Expérience client. Il est indispensable d’optimiser le parcours client parce que sans lui, pas de résultat ! Faciliter l’achat des titres de transport (on pourra bientôt payer directement dans le bus avec sa carte de banque au valideur), simplifier les tarifs et les canaux de vente, fournir l’information en temps réel et surtout améliorer la fiabilité, c’est-à-dire faire en sorte que le bus soit à l’heure à l’arrêt.

La sécurité et le bien-être du personnel. Le TEC, comme les autres opérateurs de transport sont victimes de l’agressivité de certains usagers. C’est un véritable combat qui doit se mener à l’échelle de tout le pays. Beaucoup de choses sont mises en place pour recruter du personnel, la pénurie étant bien réelle (job day, possibilité de progression interne…), mais il faut pouvoir aussi le garder, lui garantir de bonnes conditions de travail, ce qui est parfois compliqué en raison des agressions constatées.

Excellence opérationnelle.
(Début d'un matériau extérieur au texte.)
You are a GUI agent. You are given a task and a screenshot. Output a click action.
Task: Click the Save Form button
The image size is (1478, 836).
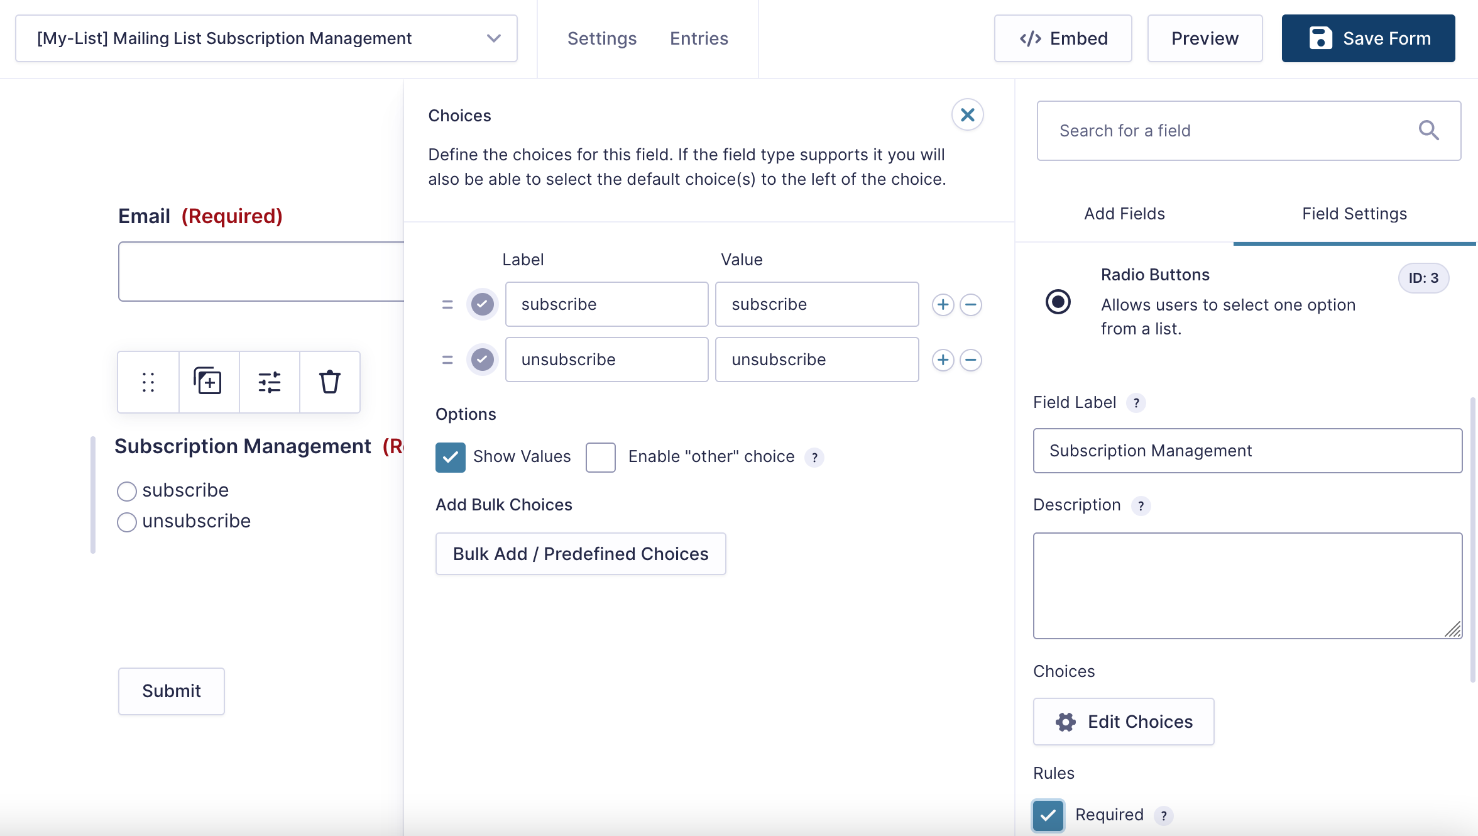pyautogui.click(x=1368, y=38)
Améliorer le fonctionnement interne, implémenter des outils permettant le suivi et l’optimalisation du système d’exploitation, etc.
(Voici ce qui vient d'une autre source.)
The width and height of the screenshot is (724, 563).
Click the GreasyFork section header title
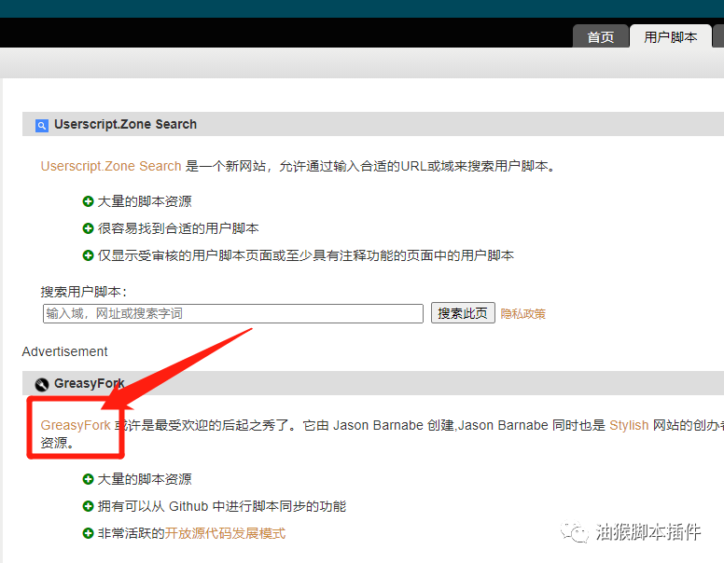[90, 383]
La refonte du réseau TEC par l’AOT en 7 étapes

La hiérarchisation du réseau repose sur une offre structurante servant de colonne vertébrale : les lignes de train et les lignes de bus Express (31 à ce jour). Ensuite, zone par zone, autour de ces réseaux structurants, l’offre de bus est progressivement redéployée avec l’appui de solutions de mobilité locales (développement des mobipôles à l’échelle locale).
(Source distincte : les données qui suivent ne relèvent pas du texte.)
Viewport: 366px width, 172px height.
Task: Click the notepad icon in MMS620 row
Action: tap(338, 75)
Comment s’organise le redéploiement ?

  1.  Diagnostic de la zone : analyse des flux de déplacements des travailleurs et étudiants du secondaire
  2.  Co-construction du réseau: pour compléter ces informations de terrain, des ateliers participatifs rassemblant les acteurs de la zone (TEC, communes, intercommunale, représentants de la SNCB, d’universités, d’acteurs de la mobilité, d’entreprises, d’associations, etc.)
  3.  Création d’un Schéma intermodal de mobilité par bassin (SIMBA): l’AOT élabore une carte schématisant les liaisons à réaliser entre les villes et les villages qu’elle soumet pour avis à l’Organe de Consultation des Bassins de Mobilité (OCMB), puis validé et transmis au TEC
  4.  Création d’un plan de transport: le TEC prend le relais et définit pour chaque liaison identifiée, un itinéraire, un horaire, des arrêts, des correspondances…
  5.  Participation citoyenne Mobilli: le travail effectué est présenté aux citoyens et aux forces vives locales via une plateforme en ligne et lors d’ateliers sur le terrain
  6.  Deuxième version du plan de transport sur la base des avis des citoyens. Il est à nouveau soumis à l’OCMB, puis à l’AOT pour validation
  7.  Mise en œuvre du déploiement : aménagement des lignes, communication vers les voyageurs. Une phase d’évaluation est organisée.

Conclusion

Le TEC est un acteur en mutation. Avant 2019, les politiques visaient le tout à la voiture. Les choses ont aujourd’hui radicalement changé et les avancées sont notoires (1 milliard € d’investissement, hiérarchisation du réseau, création des lignes express, +10% de l’offre, redéploiement du réseau, bus à la demande, app TEC, remise à niveau du parc de véhicules, etc.). Toutefois, la mutation doit se poursuivre, notamment au niveau des parcs d’activité économique (PAE). Pour y développer une desserte en transport en commun, il est nécessaire d’objectiver les besoins et ensuite de créer un dialogue et une politique de concertation avec les clubs d’entreprises et les entreprises elles-mêmes pour soutenir et encourager leurs travailleurs au transfert modal. Il y a là matière à innover.